Two authors planned to independently assess risk of bias for each study using the criteria outlined from the Cochrane handbook for systematic reviews, according to the following domains, high, low or unclear (19). We had planned to analyze dichotomous data as odds ratios (ORs), and continuous data as mean differences (MDs) or standardized mean differences (SMDs). For dichotomous data, we had planned to report the proportion of participants contributing to each outcome in comparisons vs. the total number randomized. For cluster RCTs, only data adjusted or for clustering would have been used. We had planned to exclude cross-over trials as such designs are not appropriate for this intervention.

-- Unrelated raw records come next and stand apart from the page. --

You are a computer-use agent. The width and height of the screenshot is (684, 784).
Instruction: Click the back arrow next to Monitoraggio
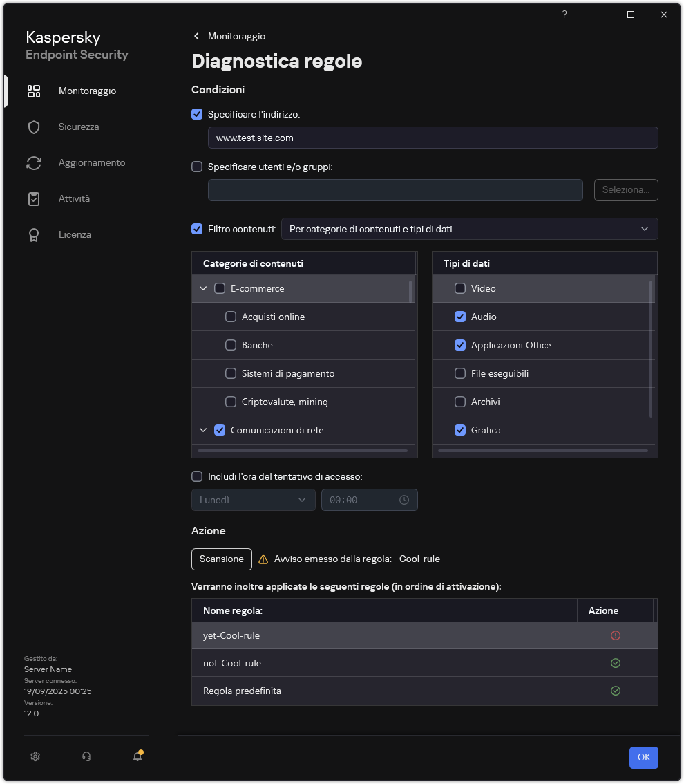pyautogui.click(x=197, y=36)
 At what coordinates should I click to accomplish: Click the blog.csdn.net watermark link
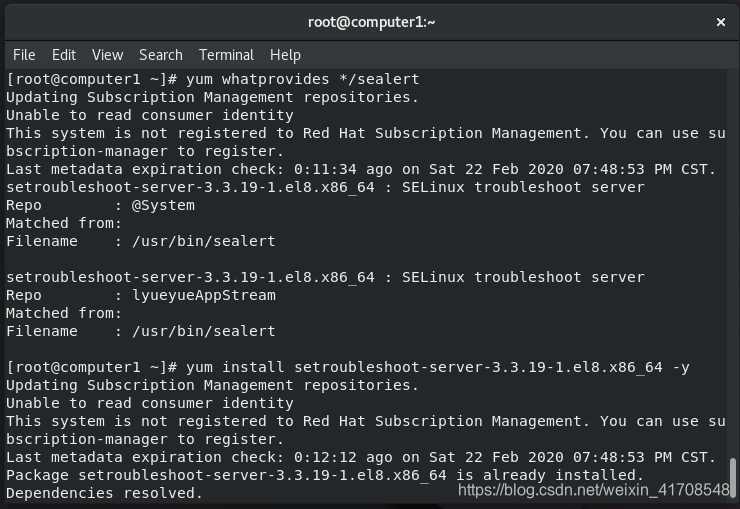click(594, 490)
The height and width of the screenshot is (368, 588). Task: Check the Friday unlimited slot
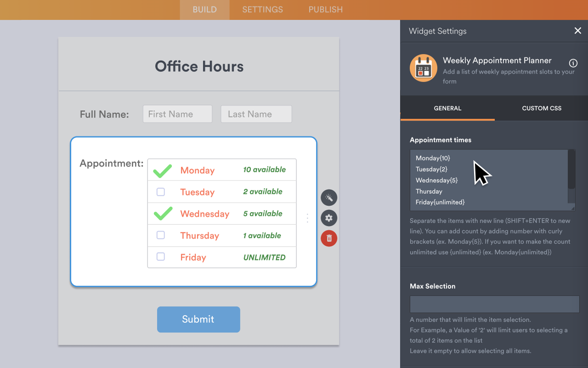tap(160, 257)
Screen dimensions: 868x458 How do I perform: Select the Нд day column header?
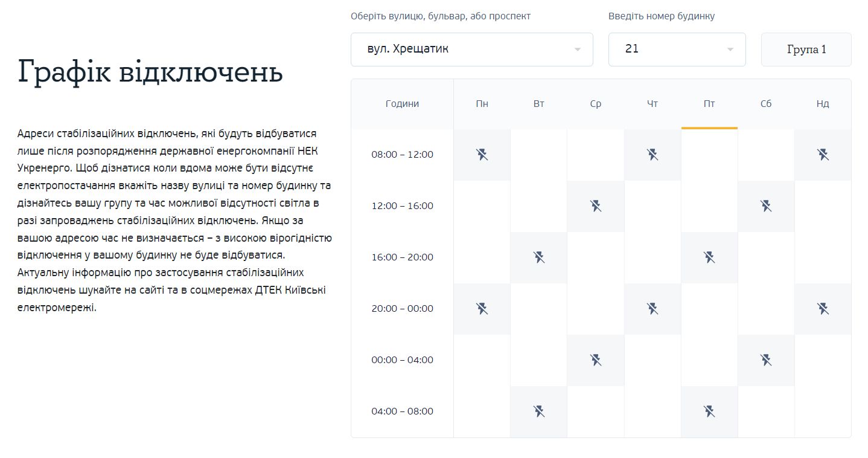point(823,104)
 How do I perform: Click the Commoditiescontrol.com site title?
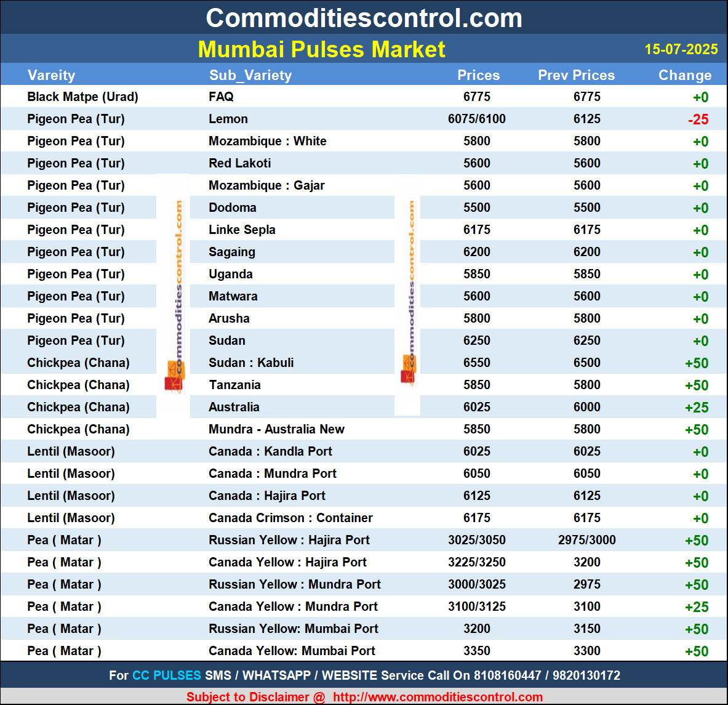pyautogui.click(x=364, y=18)
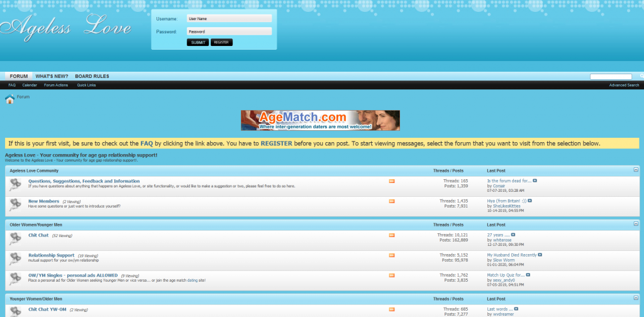Open the Advanced Search link
Screen dimensions: 644x317
coord(624,85)
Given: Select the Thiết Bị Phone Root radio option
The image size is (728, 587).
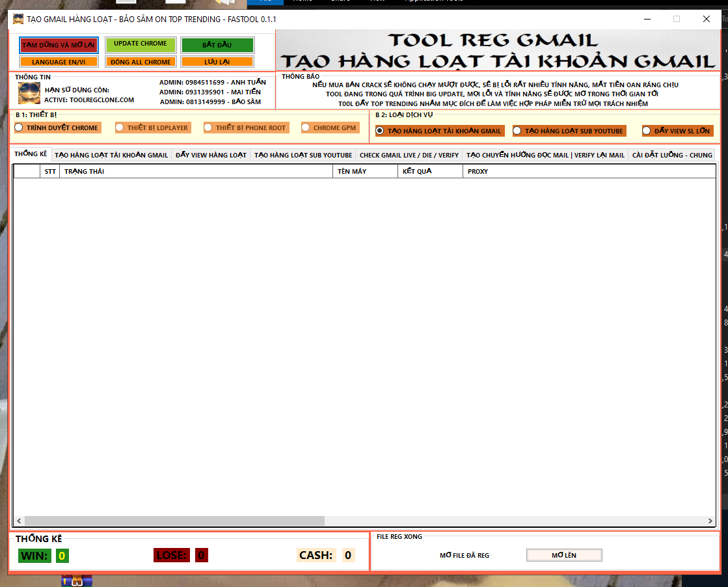Looking at the screenshot, I should (208, 128).
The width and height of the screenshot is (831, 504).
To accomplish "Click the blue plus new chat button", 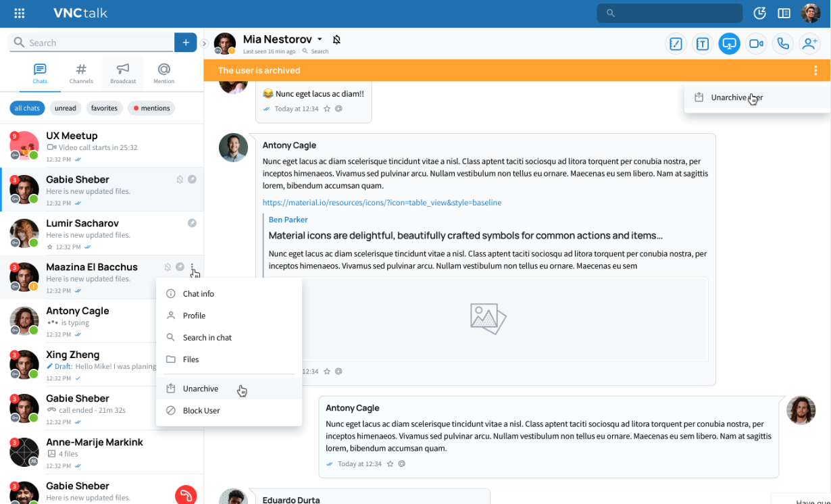I will [185, 43].
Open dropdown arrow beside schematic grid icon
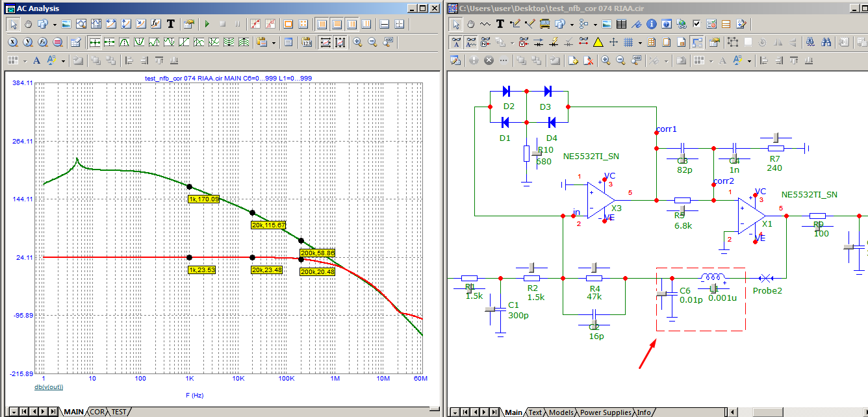 (639, 42)
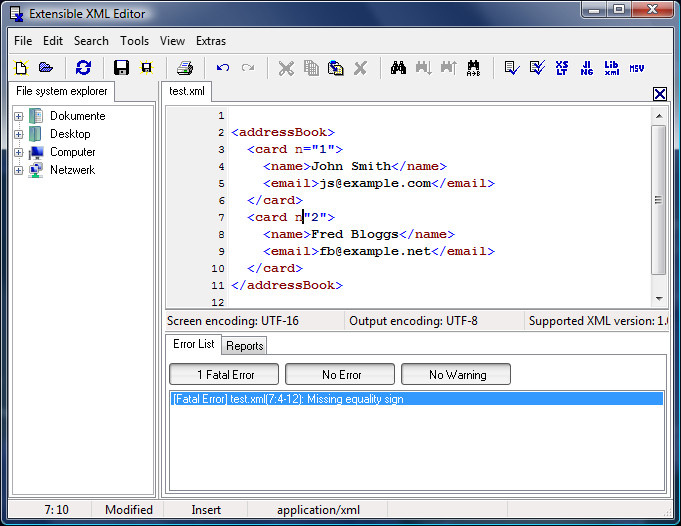Viewport: 681px width, 526px height.
Task: Run the XSLT transformation icon
Action: (562, 68)
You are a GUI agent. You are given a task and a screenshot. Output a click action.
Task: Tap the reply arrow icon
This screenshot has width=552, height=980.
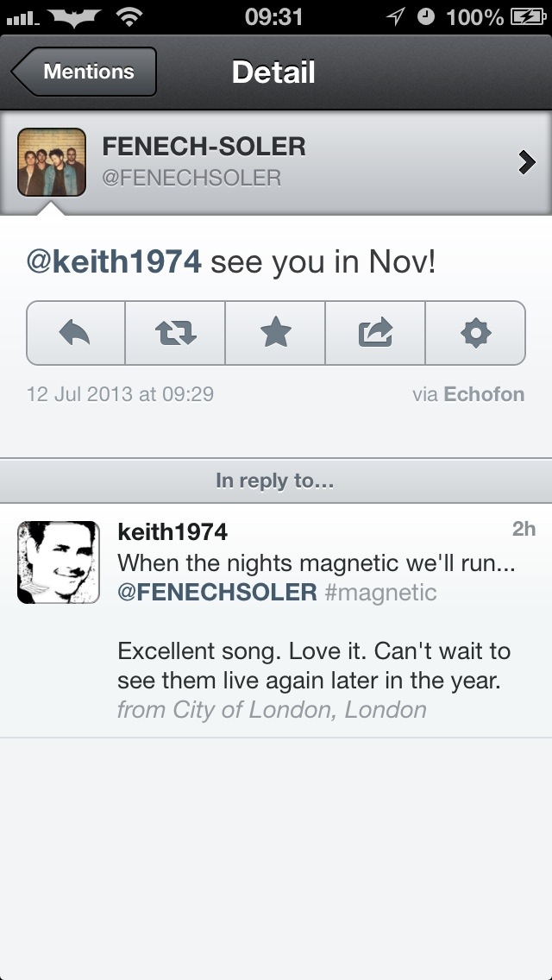pyautogui.click(x=76, y=332)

We planned to describe any heterogeneity between study results to determine if this reached statistical significance using Chi2. We considered heterogeneity as significant when the P-value was < 0.10 (19) and planned to measure heterogeneity among studies in a meta-analysis using the I2 statistic. If there was substantial heterogeneity, we had planned to explore possible causes using prespecified subgroup analysis (as possible) (19). Subgroup analysis was planned by study setting (high income vs. low-middle income countries) and ethnicity (Indigenous vs. non-Indigenous).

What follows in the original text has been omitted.